> **課題の説明**
逆上がりの練習を描いた文章を、最後の文の後から書き継いでください。

> **ページ抜粋**
* * * *

エイジは小学校2年の時まで、鉄棒で逆上がり (さかあがり) が
できなかった。
クラスの大体の子はできていた。
「 いよいよ、あさっては逆上がりのテスト 」 という時、
学校の運動場が閉まる5時まで練習した。
やはり逆上がりができないマサトちゃん (宮武正人) と一緒に。
ふたりとも手の親指の根元とか、内側の皮がむけて痛かった。
でもやっぱりできない。
そして翌日。
「 きょうしかない 」
また、鉄棒に向かった。
鉄棒につかまると、その正面に校舎に掲げられた
丸くて白い時計がこっちを見ている。
短い針と長い針が3時35分を指している。
何回も何回も地面をけって、空を見上げて、
でも宙を舞う足は、鉄棒から離れて、校舎の時計の方に
向かってしまい、すぐに地面に落ちた。

すりむけた手が痛いのは当たり前になり、やがて感覚が
なくなり、何百回も地面を蹴っていた時に変化があった。
上に上がった足が、鉄棒をクルリと回り、体が鉄棒の上に
乗っかり、自分の両手で支えていた。
できた!
ほぼ同じ時に、マサトもできた。
時計を見ると、学校が閉まる5時の2分前の4時58分。

* * * *

> **提供された記録**
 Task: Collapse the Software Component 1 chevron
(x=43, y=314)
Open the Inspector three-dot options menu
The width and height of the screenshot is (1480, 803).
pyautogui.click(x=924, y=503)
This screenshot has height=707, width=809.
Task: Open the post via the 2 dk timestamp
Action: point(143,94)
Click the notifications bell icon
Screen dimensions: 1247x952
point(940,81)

* * * *

> **最終結果**
念のため、もう1回やったら、またできた。
3回目もできた。

翌日のテストでは、マサトもエイジも逆上がりができた。
ふたりは顔を見合って喜んだ。
言葉は要らなかった。

その後、エイジが鉄棒がものすごく得意になり、
ヒザを抱えての回転は、前方も後方も何百回も連続でできた。

高校になって、蹴上がり (けあがり) もクラスで、いち早くできた。
すべては、あの4時58分に始まった。

あの時、時間の神様は、時計を止めて、待ってくれた気がする。
あの時、空の神様は、両足をつかんで、鉄棒の方に持って
行ってくれたと思う。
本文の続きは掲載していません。